Defending your data network against viruses, malware, ransomware, and other threats is a never-ending battle. Some attacks can be very sophisticated, using extremely complex techniques to try and exploit even the most secure networks. However, the vast majority of threats to your network – over 80% – are delivered through a very basic method: email.
Email is a common tool that many of us use constantly at work. Oftentimes, we use it without giving much thought to what we’re doing or what we’re opening.
It’s normal for co-workers, clients, or new prospects to communicate and share files with us via email. The file can be a document, spreadsheet, PDF, etc., but the fact is that it’s common and repetitive to us.
Like anything we do frequently, we can develop muscle memory. Think about the program guide on your TV – you probably navigate the menus without thinking. After an update or a provider switch, those menus can change and you might click the wrong buttons out of habit. No harm there.
But consider making the same mistake when a document is sent to you. The message arrives, and you briefly glance at who it’s from. Maybe you recognize them, maybe you don’t. You see an attachment, and you open it out of habit. The file is infected, and in less than a second, the damage has begun.
Like it or not, the people who are attacking your systems are running a business. Like any business, they are concerned with the return on their investment. Developing high-end, sophisticated attacks takes time and skill, which is expensive to do.
However, minimal skill is required to send an email – and that process can be replicated to hundreds of thousands of users with a simple click of a button. And almost everyone working today might accidentally open an email with little to no thought.
For small businesses, having a firewall, an email filter, and anti-virus software is a must. We can help install and maintain that infrastructure. Unfortunately, the methods that attackers use to slip under your defenses are always changing.

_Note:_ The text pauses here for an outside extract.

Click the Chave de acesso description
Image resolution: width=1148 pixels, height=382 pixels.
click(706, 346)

It is important that you and your staff – the end users who do the clicking – still do your part and remain vigilant. Attackers send such a high percentage of attacks through email because of that human element. It works.

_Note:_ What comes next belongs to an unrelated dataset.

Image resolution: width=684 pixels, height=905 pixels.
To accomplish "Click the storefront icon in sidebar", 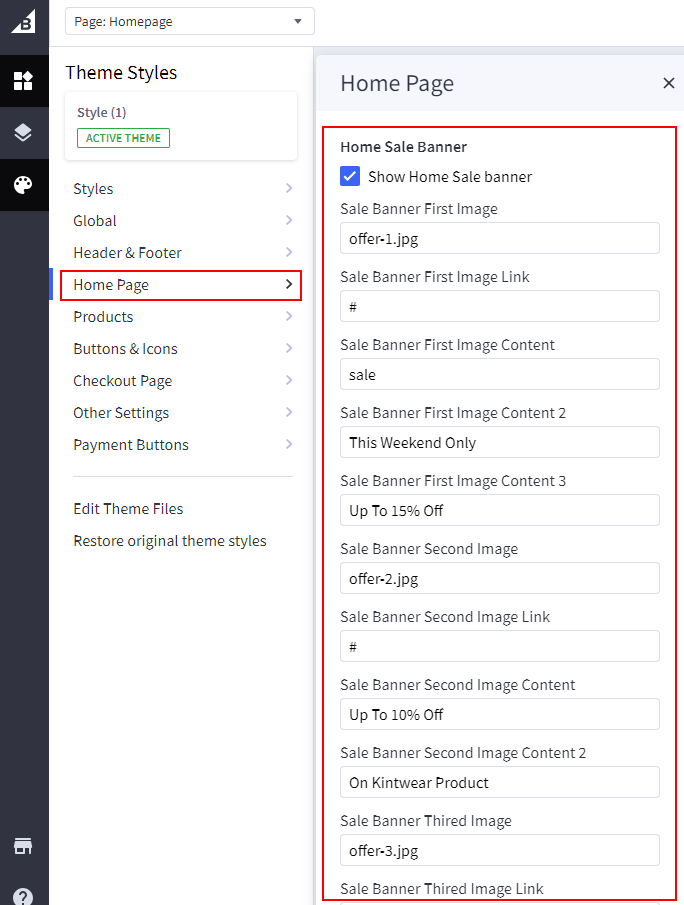I will (x=23, y=846).
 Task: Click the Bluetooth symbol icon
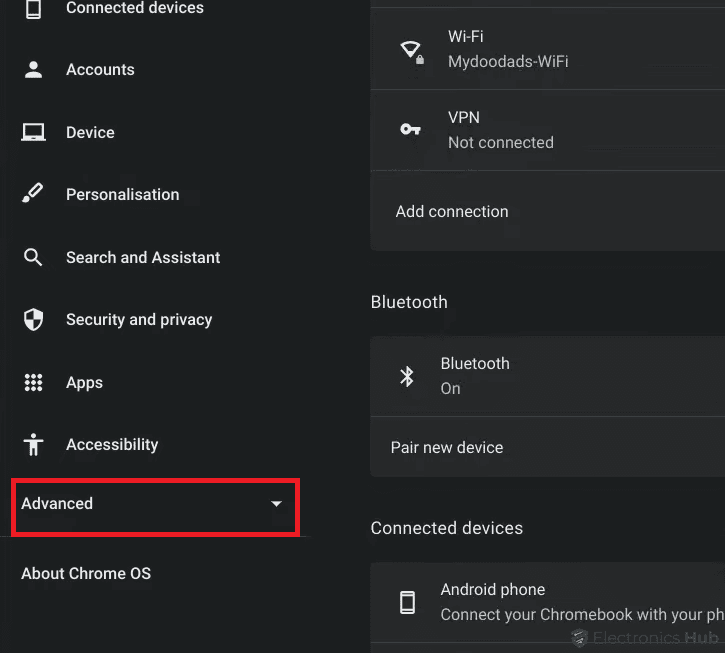coord(407,376)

It’s essential that you fight your muscle memory and treat email like physical mail. Look at what is being sent, who it is from, and if there is anything attached. If anything seems off, do not open it. Always err on the side of caution.

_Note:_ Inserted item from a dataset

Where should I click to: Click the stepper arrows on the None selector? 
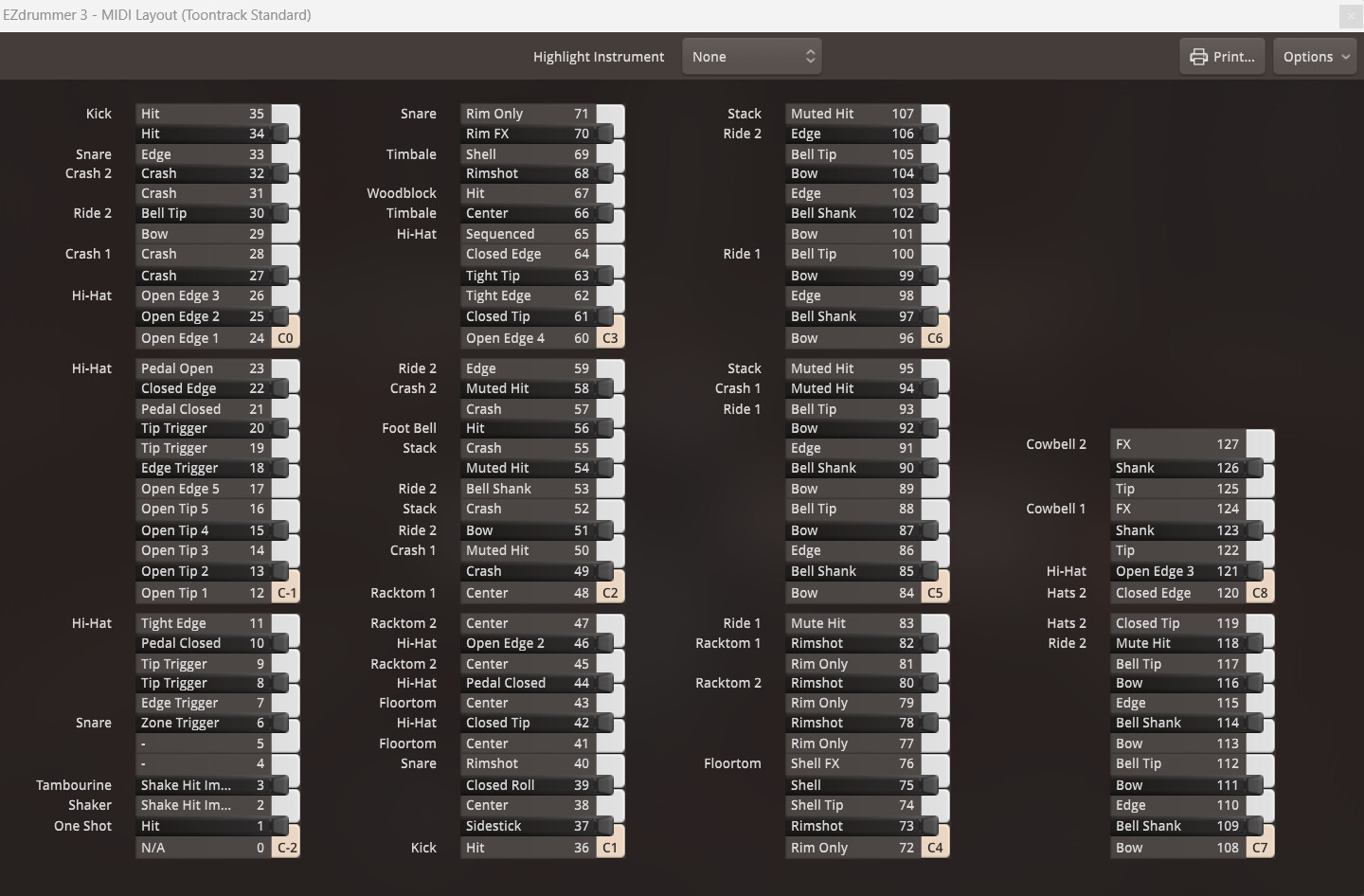810,56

Also, if you do open something you shouldn’t, it’s better to notify your IT department or provider of a potential issue so they can look at what you were sent.
Often, I have observed someone get a suspicious message, open it, notice something is not right, then forward it to a co-worker for help. By sending the message on, there is a potential to increase the scope of damage done.
Those looking to do harm and steal information will always try the path of least resistance. All the security in the world can’t stop an intruder if you open the door for them.
The same caution you take at home when an unexpected knock is heard should be how you handle all email. Consider the source and content, and if you have doubts, don’t open the message. Delete it.
Malware will never be fully eradicated – cybercriminals will make sure of that – but you can do your part to make sure you do not infect your PC or business.